I can’t sit still so my “unwinding” is probably a bit different than most people’s definition. I’m an EMT and spend a lot of my time responding to 911 calls on the ambulance and treating patients. I love to see the impact of my medical care up close, something that I don’t get to see as much through my research even though it’s medically oriented. I also work in a busy restaurant, so I get my exercise running from table to table all night. I know that neither of these things sound relaxing, but they are to me. I love constantly moving around and doing many different things to keep my mind active.

What is something you don’t currently understand that you wish you understood?

I work in the physical world. I hold petri dishes, look through microscopes and incubate samples. I understand results that I can see with my bare eyes. Thought experiments and projects that rely entirely on thought and theory (mostly math and physics) are fascinating to me because all the experimentation happens with a pencil and paper, and in the future I want to learn how to perform research that is grounded in the use of theorem and theory to prove findings and not simply physical results.

What’s the biggest lesson you’ve learned thus far in your scientific career?

Never underestimate yourself. My research started out as a project for my AP Chemistry class, but ultimately led me to the top of my category at ISEF.

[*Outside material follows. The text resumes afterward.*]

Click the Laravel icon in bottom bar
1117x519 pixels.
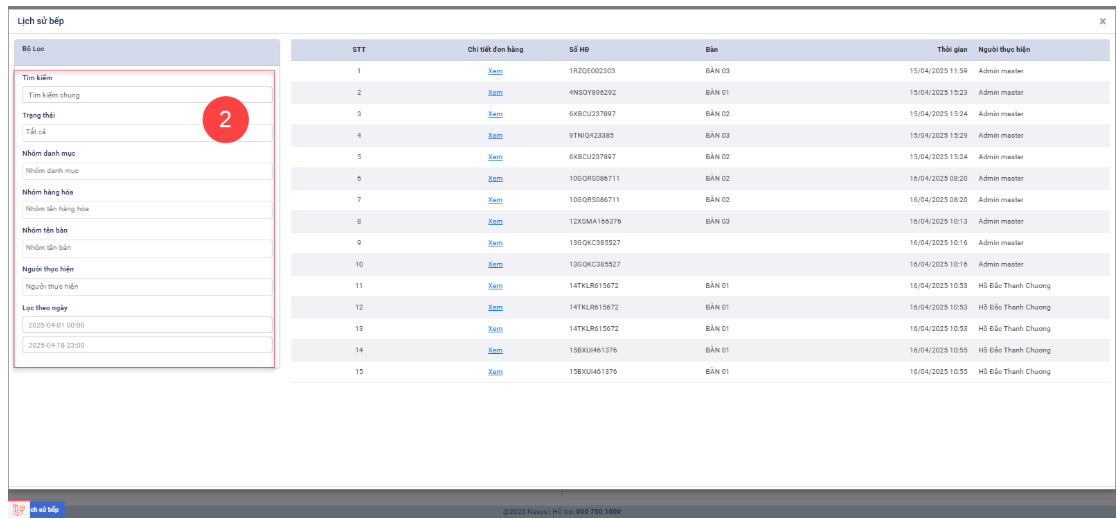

To be honest, I never believed in myself. I felt underqualified and out of place when I competed next to other projects done in high-level labs with respected researchers. I learned that my anxiety and apprehension get me nowhere but into a rut. Never think you aren’t capable of great things, because with enough dedication and hard work you can do it. I’ve learned to stop doubting myself and comparing myself to others because I can often be my own greatest enemy. When it comes to my own success, I need to learn to look past my doubts and fears.